Naruto and the element of myths in the story (Image via Studio Pierrot).
Naruto and the element of myths in the story (Image via Studio Pierrot).

Naruto is a series with a lot of different concepts and ideas, and one that has generated much controversy has been the inclusion of the Otsutsuki. They are a species that hails from the moon and influenced the events of the shinobi world, with Kaguya being the final antagonist of the original series. This also added the element of reincarnation during the endgame part of the story.

In regards to the last part, it has been stated that Uchiha members like Sasuke and Madara are reincarnations of Indra, one of the Otsutsuki. Meanwhile, Hashirama Senju - the first Hokage - and Naruto Uzumaki, the protagonist of the series, are reincarnations of Asura, Indra’s younger brother.

This has led to a lot of fans wondering whether Indra has been inspired by Hindu mythology, which is going to be explained here.

Disclaimer: This article contains spoilers for the Naruto series.

Indra and his role in the world of Naruto

Indra is the son of Hagoromo Ōtsutsuki, also known as the Sage of the Six Paths, who is the creator of shinobi, as people in the Naruto world know it. However, once it was time for his father to hand over the position, he chose Asura, Indra’s younger brother, which caused a divide between the two young men - one that would go on for centuries.

The gist of it is that Indra and Asura would be fighting even after their respective deaths, reincarnated time and time again to be as close as brothers, but ultimately fighting one another. This is shown by reincarnating first into Madara Uchiha and Hashirama Senju, the leaders of the founding clans of the Leaf Village, and later on as Sasuke Uchiha and Naruto Uzumaki.
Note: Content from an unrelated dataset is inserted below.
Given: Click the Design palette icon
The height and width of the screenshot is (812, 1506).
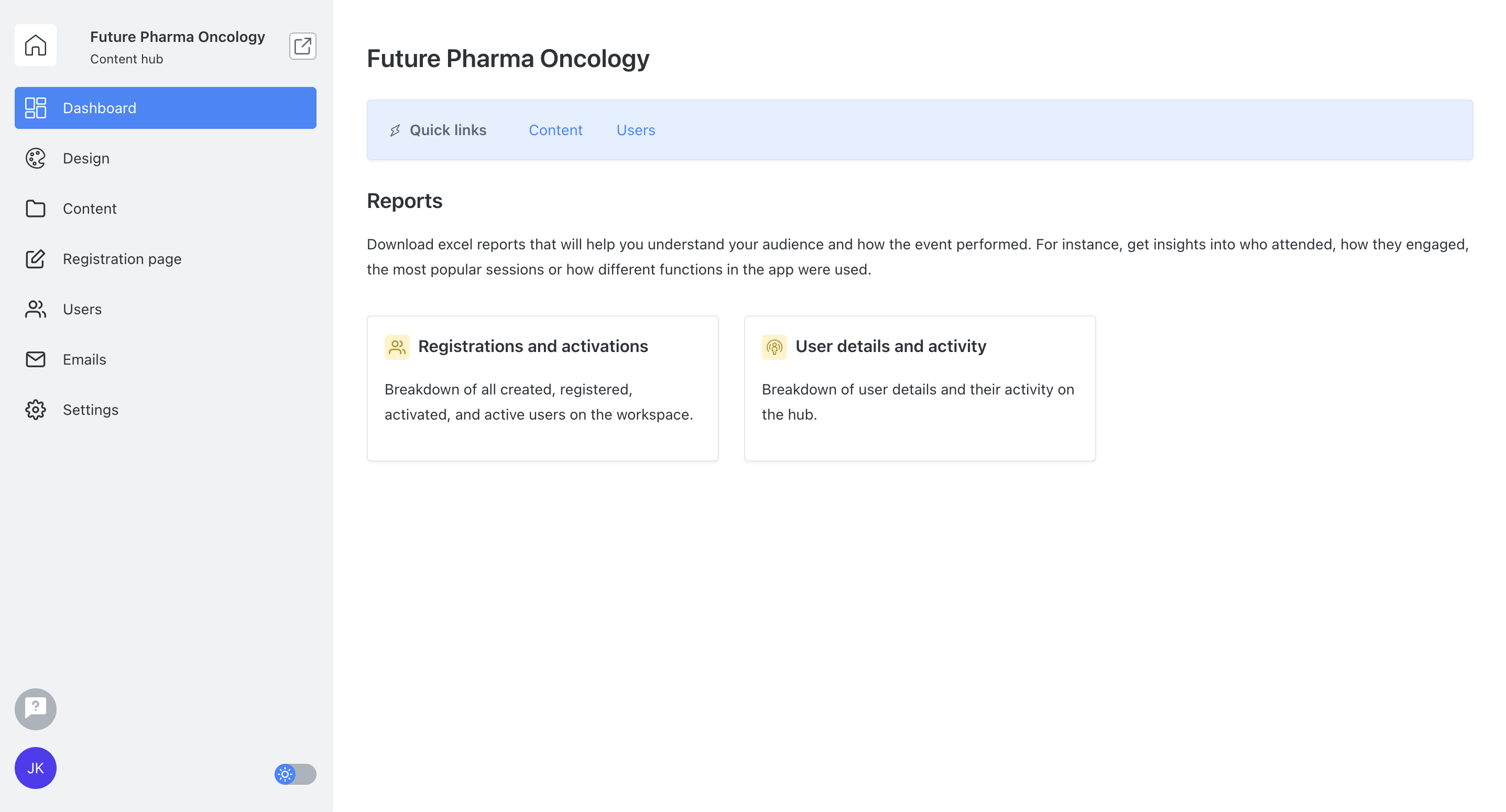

Therefore, this is a very spiritual concept that author Masashi Kishimoto threw in the eleventh hour of the series, which to a lot of fans caused problems with the structure of the story and the message it was trying to convey. However, what inspired Kishimoto to come up with Indra and Asura’s story and relationship? Well, as is usually the case with this author, it harkens back to mythology.

Hindu mythology in Naruto

Reincarnation in Naruto (Image via Studio Pierrot).
Reincarnation in Naruto (Image via Studio Pierrot).

One of the first and more notorious examples of Hindu mythology being connected to Indra is the name: Indra literally means “King of Gods” in Sanskrit, which is the language of Hinduism. This name could refer to the character’s obsession with his father’s role in the world and wanting to hold that position, which is of course one of the main plot points that he has, and the main reason for his conflict with Asura.

In Buddhist religions, it is also stated that the Gods are led by Indra and he moves forward to battle against the Asura - as both factions are in constant war. This obviously works with the constant battles between the Uchiha and the Senju over the years in Naruto, although it has to be said that Kishimoto reversed the roles for his story.

It is also worth pointing out that Indra is often associated with thunder, lightning, and storm, which are all connected to Sasuke Uchiha and the many different types of abilities that he uses, such as the Chidori or the Kirin, thus making another connection with the series. This has been a common trope of Kishimoto as he constantly takes inspiration from myths and history to come up with concepts and characters.

Final thoughts

Indra, Madara, Asura, and Hashirama (Image via Studio Pierrot).
Indra, Madara, Asura, and Hashirama (Image via Studio Pierrot).

The concept of the Otsutsuki was a very controversial decision by Kishimoto, which is still debated even to this very day. However, regardless of what people think of this inclusion, the characters of Indra and Asura are another example of where the author tends to take inspiration from and how that has molded his series into something very rich and unique, constantly becoming greater and bigger in the process.